# [EXERCISE MATERIALS]
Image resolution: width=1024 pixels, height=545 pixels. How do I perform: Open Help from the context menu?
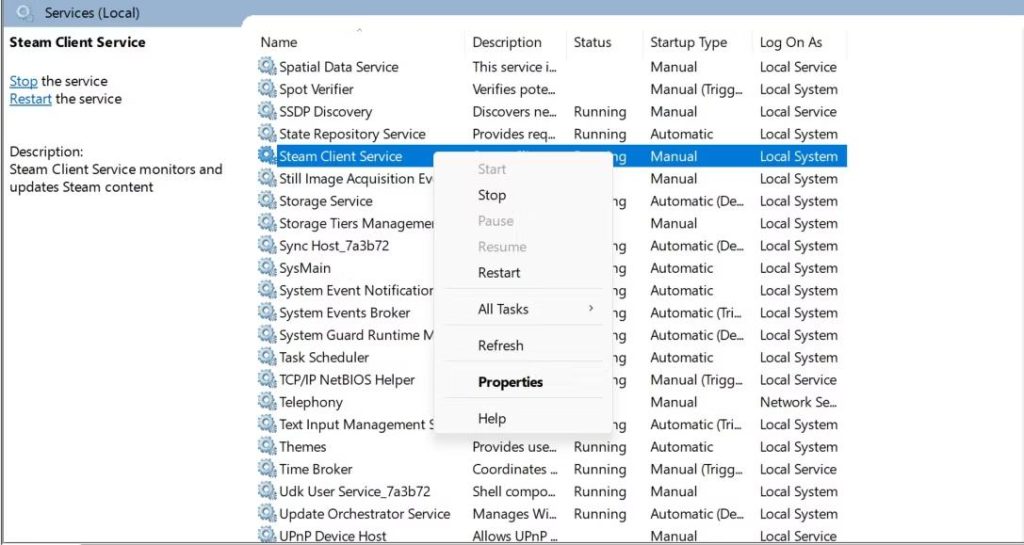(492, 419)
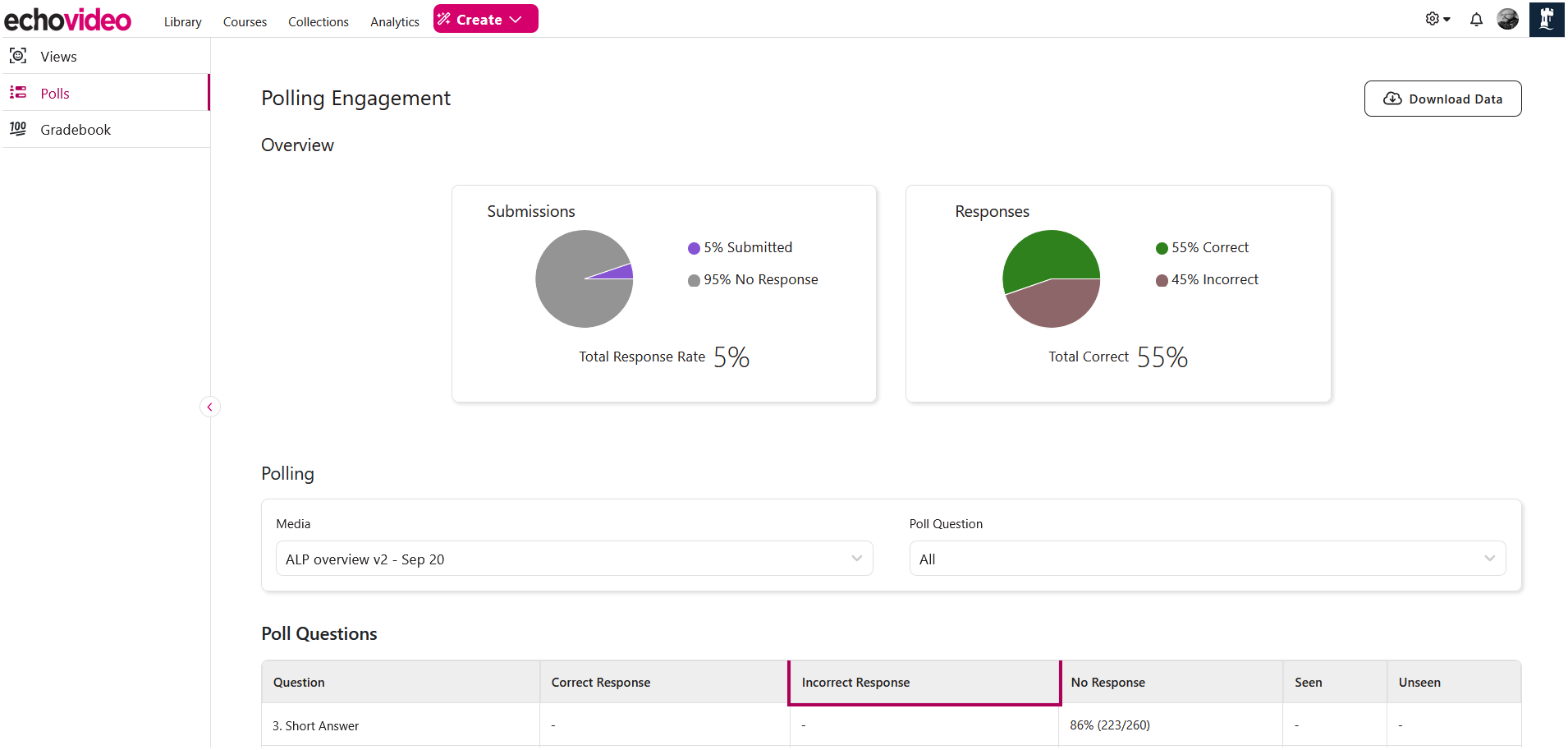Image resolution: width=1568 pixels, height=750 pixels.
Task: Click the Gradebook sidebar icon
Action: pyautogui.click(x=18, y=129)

# [AIM]
Switch "context menu" to "right-click menu" throughout the rows above, then write all the rows out again with nothing else changed. Leave the pictures out.

# [SOLUTION]
Image resolution: width=1024 pixels, height=545 pixels. How do I perform: Open Help from the right-click menu?
(492, 419)
Image resolution: width=1568 pixels, height=750 pixels.
Task: Click the Gradebook sidebar icon
Action: pyautogui.click(x=18, y=129)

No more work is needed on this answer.